Directions for this task> Can you quote the records below in full, word for word?

[Collected data]
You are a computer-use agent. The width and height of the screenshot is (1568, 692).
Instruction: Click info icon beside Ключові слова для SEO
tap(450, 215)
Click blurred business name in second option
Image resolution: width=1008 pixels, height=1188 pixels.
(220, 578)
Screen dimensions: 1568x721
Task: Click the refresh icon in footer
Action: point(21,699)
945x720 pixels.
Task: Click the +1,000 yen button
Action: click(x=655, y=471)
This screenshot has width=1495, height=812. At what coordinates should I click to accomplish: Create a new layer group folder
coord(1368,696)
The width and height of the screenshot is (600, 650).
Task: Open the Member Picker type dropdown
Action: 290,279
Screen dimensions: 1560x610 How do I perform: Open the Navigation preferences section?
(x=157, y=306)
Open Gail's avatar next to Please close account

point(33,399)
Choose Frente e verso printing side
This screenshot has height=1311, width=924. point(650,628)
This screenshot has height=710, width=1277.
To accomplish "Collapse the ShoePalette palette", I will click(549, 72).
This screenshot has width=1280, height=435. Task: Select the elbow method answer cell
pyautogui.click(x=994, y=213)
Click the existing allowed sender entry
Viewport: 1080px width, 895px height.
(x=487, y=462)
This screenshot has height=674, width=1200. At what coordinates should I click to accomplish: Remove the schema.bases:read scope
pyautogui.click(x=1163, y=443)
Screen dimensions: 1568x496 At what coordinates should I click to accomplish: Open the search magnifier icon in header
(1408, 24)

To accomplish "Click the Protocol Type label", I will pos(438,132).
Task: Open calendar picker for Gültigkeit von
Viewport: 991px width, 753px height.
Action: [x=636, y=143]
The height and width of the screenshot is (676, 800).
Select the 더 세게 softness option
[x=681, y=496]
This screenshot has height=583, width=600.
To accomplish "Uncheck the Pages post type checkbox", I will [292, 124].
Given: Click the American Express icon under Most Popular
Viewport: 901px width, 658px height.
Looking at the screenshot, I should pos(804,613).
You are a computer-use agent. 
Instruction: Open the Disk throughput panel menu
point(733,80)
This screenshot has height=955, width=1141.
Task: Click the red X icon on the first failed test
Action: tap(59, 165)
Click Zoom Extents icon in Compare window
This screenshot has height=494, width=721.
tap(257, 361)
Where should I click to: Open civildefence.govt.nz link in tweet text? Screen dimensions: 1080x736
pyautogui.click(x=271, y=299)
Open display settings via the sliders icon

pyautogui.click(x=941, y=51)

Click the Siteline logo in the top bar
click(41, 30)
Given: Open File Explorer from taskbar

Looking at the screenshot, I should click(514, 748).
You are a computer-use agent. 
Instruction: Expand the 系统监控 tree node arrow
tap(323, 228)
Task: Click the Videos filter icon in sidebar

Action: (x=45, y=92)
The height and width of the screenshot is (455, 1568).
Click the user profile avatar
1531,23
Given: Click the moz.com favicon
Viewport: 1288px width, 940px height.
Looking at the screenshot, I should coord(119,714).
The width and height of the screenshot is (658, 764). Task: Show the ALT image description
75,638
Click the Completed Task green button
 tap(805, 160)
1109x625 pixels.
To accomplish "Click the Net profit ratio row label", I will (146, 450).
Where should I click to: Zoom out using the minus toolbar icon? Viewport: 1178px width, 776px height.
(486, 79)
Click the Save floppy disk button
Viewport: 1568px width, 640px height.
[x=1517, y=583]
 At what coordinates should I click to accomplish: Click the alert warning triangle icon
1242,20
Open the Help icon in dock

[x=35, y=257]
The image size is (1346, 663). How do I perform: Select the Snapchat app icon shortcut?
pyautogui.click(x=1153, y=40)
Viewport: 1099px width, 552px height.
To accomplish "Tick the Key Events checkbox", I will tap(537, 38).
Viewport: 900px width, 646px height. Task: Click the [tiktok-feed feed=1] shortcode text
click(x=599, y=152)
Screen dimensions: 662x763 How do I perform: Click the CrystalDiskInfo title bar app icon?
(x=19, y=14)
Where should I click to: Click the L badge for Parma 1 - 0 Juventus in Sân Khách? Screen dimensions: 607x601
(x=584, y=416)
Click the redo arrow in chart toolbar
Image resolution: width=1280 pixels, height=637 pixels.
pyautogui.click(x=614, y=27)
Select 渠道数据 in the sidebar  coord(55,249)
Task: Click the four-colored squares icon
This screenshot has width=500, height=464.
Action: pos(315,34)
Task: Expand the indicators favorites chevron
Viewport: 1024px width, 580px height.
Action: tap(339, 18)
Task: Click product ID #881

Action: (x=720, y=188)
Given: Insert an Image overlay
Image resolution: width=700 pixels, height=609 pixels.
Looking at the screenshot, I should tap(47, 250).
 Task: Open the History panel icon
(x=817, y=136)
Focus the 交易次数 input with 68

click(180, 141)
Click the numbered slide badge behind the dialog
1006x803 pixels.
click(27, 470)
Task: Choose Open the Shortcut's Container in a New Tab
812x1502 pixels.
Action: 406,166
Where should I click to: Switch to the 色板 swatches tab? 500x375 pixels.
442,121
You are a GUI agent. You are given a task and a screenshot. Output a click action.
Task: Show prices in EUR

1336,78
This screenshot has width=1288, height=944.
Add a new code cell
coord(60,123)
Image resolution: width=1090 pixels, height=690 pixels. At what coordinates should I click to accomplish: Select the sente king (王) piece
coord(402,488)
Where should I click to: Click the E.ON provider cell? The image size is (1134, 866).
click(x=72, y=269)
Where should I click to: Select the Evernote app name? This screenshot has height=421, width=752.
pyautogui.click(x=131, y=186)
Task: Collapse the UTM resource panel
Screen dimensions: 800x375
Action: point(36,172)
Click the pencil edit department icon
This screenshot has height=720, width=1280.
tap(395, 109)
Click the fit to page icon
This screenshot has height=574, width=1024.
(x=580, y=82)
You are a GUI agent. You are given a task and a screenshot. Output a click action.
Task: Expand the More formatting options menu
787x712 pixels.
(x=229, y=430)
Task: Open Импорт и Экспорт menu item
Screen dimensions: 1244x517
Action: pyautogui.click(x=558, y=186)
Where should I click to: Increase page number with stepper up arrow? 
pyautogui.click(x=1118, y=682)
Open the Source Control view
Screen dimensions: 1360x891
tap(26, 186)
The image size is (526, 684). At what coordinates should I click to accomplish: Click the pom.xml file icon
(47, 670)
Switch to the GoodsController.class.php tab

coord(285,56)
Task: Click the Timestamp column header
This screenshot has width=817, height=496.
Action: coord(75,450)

Reply>
You are a computer-use agent. The width and height of the screenshot is (1568, 692).
Instruction: Click info icon beside Ключові слова для SEO
tap(450, 215)
Click blurred business name in second option
Image resolution: width=1008 pixels, height=1188 pixels.
(220, 578)
Screen dimensions: 1568x721
Task: Click the refresh icon in footer
Action: point(21,699)
945x720 pixels.
Task: Click the +1,000 yen button
Action: click(x=655, y=471)
This screenshot has width=1495, height=812. At what coordinates should I click to accomplish: Create a new layer group folder
coord(1368,696)
The width and height of the screenshot is (600, 650).
Task: Open the Member Picker type dropdown
Action: 290,279
Screen dimensions: 1560x610 How do I perform: Open the Navigation preferences section?
(x=157, y=306)
Open Gail's avatar next to Please close account

point(33,399)
Choose Frente e verso printing side
This screenshot has height=1311, width=924. point(650,628)
This screenshot has height=710, width=1277.
To accomplish "Collapse the ShoePalette palette", I will click(549, 72).
This screenshot has width=1280, height=435. Task: Select the elbow method answer cell
pyautogui.click(x=994, y=213)
Click the existing allowed sender entry
Viewport: 1080px width, 895px height.
(x=487, y=462)
This screenshot has height=674, width=1200. At what coordinates should I click to accomplish: Remove the schema.bases:read scope
pyautogui.click(x=1163, y=443)
Screen dimensions: 1568x496 At what coordinates should I click to accomplish: Open the search magnifier icon in header
(1408, 24)

To accomplish "Click the Protocol Type label", I will pos(438,132).
Task: Open calendar picker for Gültigkeit von
Viewport: 991px width, 753px height.
Action: [x=636, y=143]
The height and width of the screenshot is (676, 800).
Select the 더 세게 softness option
[x=681, y=496]
This screenshot has height=583, width=600.
To accomplish "Uncheck the Pages post type checkbox", I will [292, 124].
Given: Click the American Express icon under Most Popular
Viewport: 901px width, 658px height.
Looking at the screenshot, I should pos(804,613).
You are a computer-use agent. 
Instruction: Open the Disk throughput panel menu
point(733,80)
This screenshot has height=955, width=1141.
Task: Click the red X icon on the first failed test
Action: tap(59, 165)
Click Zoom Extents icon in Compare window
This screenshot has height=494, width=721.
tap(257, 361)
Where should I click to: Open civildefence.govt.nz link in tweet text? Screen dimensions: 1080x736
pyautogui.click(x=271, y=299)
Open display settings via the sliders icon

pyautogui.click(x=941, y=51)

Click the Siteline logo in the top bar
click(41, 30)
Given: Open File Explorer from taskbar

Looking at the screenshot, I should click(514, 748).
You are a computer-use agent. 
Instruction: Expand the 系统监控 tree node arrow
tap(323, 228)
Task: Click the Videos filter icon in sidebar

Action: (x=45, y=92)
The height and width of the screenshot is (455, 1568).
Click the user profile avatar
1531,23
Given: Click the moz.com favicon
Viewport: 1288px width, 940px height.
Looking at the screenshot, I should coord(119,714).
The width and height of the screenshot is (658, 764). Task: Show the ALT image description
75,638
Click the Completed Task green button
 tap(805, 160)
1109x625 pixels.
To accomplish "Click the Net profit ratio row label", I will (146, 450).
Where should I click to: Zoom out using the minus toolbar icon? Viewport: 1178px width, 776px height.
(486, 79)
Click the Save floppy disk button
Viewport: 1568px width, 640px height.
[x=1517, y=583]
 At what coordinates should I click to accomplish: Click the alert warning triangle icon
1242,20
Open the Help icon in dock

[x=35, y=257]
The image size is (1346, 663). How do I perform: Select the Snapchat app icon shortcut?
pyautogui.click(x=1153, y=40)
Viewport: 1099px width, 552px height.
To accomplish "Tick the Key Events checkbox", I will tap(537, 38).
Viewport: 900px width, 646px height. Task: Click the [tiktok-feed feed=1] shortcode text
click(x=599, y=152)
Screen dimensions: 662x763 How do I perform: Click the CrystalDiskInfo title bar app icon?
(x=19, y=14)
Where should I click to: Click the L badge for Parma 1 - 0 Juventus in Sân Khách? Screen dimensions: 607x601
(x=584, y=416)
Click the redo arrow in chart toolbar
Image resolution: width=1280 pixels, height=637 pixels.
pyautogui.click(x=614, y=27)
Select 渠道数据 in the sidebar  coord(55,249)
Task: Click the four-colored squares icon
This screenshot has width=500, height=464.
Action: pos(315,34)
Task: Expand the indicators favorites chevron
Viewport: 1024px width, 580px height.
Action: tap(339, 18)
Task: Click product ID #881

Action: (x=720, y=188)
Given: Insert an Image overlay
Image resolution: width=700 pixels, height=609 pixels.
Looking at the screenshot, I should tap(47, 250).
 Task: Open the History panel icon
(x=817, y=136)
Focus the 交易次数 input with 68

click(180, 141)
Click the numbered slide badge behind the dialog
1006x803 pixels.
click(27, 470)
Task: Choose Open the Shortcut's Container in a New Tab
812x1502 pixels.
Action: 406,166
Where should I click to: Switch to the 色板 swatches tab? 500x375 pixels.
442,121
You are a GUI agent. You are given a task and a screenshot. Output a click action.
Task: Show prices in EUR

1336,78
This screenshot has width=1288, height=944.
Add a new code cell
coord(60,123)
Image resolution: width=1090 pixels, height=690 pixels. At what coordinates should I click to accomplish: Select the sente king (王) piece
coord(402,488)
Where should I click to: Click the E.ON provider cell? The image size is (1134, 866).
click(x=72, y=269)
Where should I click to: Select the Evernote app name? This screenshot has height=421, width=752.
pyautogui.click(x=131, y=186)
Task: Collapse the UTM resource panel
Screen dimensions: 800x375
Action: point(36,172)
Click the pencil edit department icon
This screenshot has height=720, width=1280.
tap(395, 109)
Click the fit to page icon
This screenshot has height=574, width=1024.
(x=580, y=82)
You are a GUI agent. You are given a task and a screenshot. Output a click action.
Task: Expand the More formatting options menu
787x712 pixels.
(x=229, y=430)
Task: Open Импорт и Экспорт menu item
Screen dimensions: 1244x517
Action: pyautogui.click(x=558, y=186)
Where should I click to: Increase page number with stepper up arrow? 
pyautogui.click(x=1118, y=682)
Open the Source Control view
Screen dimensions: 1360x891
tap(26, 186)
The image size is (526, 684). At what coordinates should I click to accomplish: Click the pom.xml file icon
(47, 670)
Switch to the GoodsController.class.php tab

coord(285,56)
Task: Click the Timestamp column header
This screenshot has width=817, height=496.
Action: coord(75,450)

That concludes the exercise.